O momento político em Erechim ainda é de cautela, por conta da janela partidária, com algumas trocas ainda para ocorrer, faltando menos de sete meses para as eleições municipais. Com redução do número de candidatos a vereador (máximo 18 por sigla), quem filiou mulheres, guarda a sete chaves, até 6 de abril, para não serem ‘cortejadas’, por outros partidos. A partir desta data, os nomes virão à tona, pois não poderão trocar de partido para concorrer (seis meses é o prazo). E todo candidato à prefeito, precisa ter uma nominata forte para vereadores, para atacar todos os lugares do município ao mesmo tempo, levando o plano de governo.
O perfil e as estratégias
Mas quais serão as estratégias que as candidaturas à prefeito irão usar? A princípio são três candidaturas postas: do atual prefeito Paulo Polis (MDB) com Flávio Tirello (PSDB) de vice; Anacleto Zanella (PT) com André Jucoski (PDT) de vice; e a candidatura dos partidos de direita que ainda não definiram os nomes e se especula vários.
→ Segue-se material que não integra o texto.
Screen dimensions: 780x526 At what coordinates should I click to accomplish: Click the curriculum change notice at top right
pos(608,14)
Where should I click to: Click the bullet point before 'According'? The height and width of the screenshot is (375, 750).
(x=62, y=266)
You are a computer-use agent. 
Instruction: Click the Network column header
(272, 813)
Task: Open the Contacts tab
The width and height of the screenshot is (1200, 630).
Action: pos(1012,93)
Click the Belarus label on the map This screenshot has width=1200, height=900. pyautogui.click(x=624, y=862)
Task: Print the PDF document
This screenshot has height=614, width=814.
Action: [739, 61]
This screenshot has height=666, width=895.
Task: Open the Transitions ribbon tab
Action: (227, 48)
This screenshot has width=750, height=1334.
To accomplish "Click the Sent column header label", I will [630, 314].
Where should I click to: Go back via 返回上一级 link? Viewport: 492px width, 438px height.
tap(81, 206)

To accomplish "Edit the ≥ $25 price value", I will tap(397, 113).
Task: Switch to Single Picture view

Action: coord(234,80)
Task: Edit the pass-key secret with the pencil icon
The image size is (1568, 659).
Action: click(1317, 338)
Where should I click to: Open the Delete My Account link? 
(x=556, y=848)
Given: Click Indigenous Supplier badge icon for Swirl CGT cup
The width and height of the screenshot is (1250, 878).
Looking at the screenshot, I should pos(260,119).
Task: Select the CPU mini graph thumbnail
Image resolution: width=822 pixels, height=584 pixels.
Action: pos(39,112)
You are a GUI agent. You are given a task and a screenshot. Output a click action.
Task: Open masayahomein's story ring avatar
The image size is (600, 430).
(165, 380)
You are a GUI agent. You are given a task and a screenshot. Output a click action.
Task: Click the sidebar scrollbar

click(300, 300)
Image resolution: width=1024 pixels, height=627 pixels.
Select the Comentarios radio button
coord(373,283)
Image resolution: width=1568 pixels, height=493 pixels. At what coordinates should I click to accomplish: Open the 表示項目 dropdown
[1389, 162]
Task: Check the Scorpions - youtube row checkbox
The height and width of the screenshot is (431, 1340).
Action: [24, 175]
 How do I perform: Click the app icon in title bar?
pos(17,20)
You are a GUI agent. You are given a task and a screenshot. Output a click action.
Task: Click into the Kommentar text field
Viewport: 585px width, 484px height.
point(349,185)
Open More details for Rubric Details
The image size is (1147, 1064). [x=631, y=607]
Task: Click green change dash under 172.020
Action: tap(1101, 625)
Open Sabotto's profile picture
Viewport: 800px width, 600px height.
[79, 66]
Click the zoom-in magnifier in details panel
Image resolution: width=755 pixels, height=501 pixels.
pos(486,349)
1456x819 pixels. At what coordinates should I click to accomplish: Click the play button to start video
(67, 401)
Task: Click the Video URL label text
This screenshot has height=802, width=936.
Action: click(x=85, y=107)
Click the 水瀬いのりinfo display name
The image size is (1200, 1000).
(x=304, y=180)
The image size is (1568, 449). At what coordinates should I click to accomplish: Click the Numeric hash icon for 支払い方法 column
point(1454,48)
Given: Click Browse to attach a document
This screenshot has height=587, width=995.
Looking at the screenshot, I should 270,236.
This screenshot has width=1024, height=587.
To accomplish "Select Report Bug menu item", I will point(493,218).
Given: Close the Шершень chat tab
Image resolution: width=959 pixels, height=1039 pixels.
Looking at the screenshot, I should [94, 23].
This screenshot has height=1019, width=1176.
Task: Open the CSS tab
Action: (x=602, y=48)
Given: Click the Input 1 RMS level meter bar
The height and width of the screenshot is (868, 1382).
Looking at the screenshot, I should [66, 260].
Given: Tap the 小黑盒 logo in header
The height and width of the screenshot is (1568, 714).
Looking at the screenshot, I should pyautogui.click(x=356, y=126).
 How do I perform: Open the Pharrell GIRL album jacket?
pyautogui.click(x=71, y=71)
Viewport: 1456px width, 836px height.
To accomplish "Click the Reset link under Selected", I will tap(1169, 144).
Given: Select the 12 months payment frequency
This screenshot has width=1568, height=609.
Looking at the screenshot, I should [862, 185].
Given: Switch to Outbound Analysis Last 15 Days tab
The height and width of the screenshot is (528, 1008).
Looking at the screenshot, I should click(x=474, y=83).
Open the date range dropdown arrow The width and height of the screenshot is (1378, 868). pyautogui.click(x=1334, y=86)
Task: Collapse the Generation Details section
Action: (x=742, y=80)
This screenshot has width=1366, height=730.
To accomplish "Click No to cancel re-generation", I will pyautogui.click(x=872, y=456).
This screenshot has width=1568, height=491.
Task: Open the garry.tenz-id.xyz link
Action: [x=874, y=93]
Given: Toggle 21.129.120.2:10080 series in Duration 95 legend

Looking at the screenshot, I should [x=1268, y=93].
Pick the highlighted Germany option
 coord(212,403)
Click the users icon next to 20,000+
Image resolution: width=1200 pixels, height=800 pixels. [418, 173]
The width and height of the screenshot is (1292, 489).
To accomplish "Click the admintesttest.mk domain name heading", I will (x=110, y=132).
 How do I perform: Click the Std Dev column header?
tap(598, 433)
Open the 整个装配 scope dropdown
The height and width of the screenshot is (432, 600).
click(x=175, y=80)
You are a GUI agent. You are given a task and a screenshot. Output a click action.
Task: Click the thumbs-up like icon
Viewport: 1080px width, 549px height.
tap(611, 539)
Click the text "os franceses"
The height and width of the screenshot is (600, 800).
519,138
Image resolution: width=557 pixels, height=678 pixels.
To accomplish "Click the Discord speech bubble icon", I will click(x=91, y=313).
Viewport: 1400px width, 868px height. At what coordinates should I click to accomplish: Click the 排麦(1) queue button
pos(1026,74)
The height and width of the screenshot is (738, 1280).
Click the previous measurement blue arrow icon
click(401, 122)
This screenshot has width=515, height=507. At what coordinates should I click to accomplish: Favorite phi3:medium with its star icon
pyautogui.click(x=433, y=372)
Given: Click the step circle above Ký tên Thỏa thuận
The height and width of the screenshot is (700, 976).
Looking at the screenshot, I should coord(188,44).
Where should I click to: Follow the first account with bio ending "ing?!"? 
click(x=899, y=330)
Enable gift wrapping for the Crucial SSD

Mas mesmo sem a definição 100% dos nomes é possível fazer uma análise de como será o perfil e as estratégias de cada um, pelo que ouvi até agora.
Campanha municipalista
O prefeito Paulo Polis (MDB), tem sobre sua mesa, uma relação de obras em andamento que serão entregues nos próximos meses. Mostrará para a população o que foi feito nestes quatro anos, apostando uma campanha municipalista. E ainda terá no governo Eduardo Leite (PSDB) como um aliado, pelas realizações que fez em Erechim e região.
Explorar a imagem de Bolsonaro
A direita de Erechim, formado por vários partidos, trará para Campo Pequeno a discussão nacional, tendo como figura principal o ex-presidente Jair Bolsonaro e irão explorar ao máximo sua imagem. Buscarão polarizar a disputa, mas sem bater na esquerda e sim na candidatura do governo. Acreditam que a candidatura do PT pode tirar votos de Polis, então não podem desidratá-la, e sim mantê-la viva.
Os mais extremos vão ‘castigar’ o governo
Já a esquerda, formada por Anacleto Zanella (PT) e André Jucoski (PDT), aproveitarão a questão nacional com Lula na presidência, para reforçar seus projetos sociais e ações, adaptando para um plano de governo municipal. Os mais extremos irão ‘castigar’ o governo.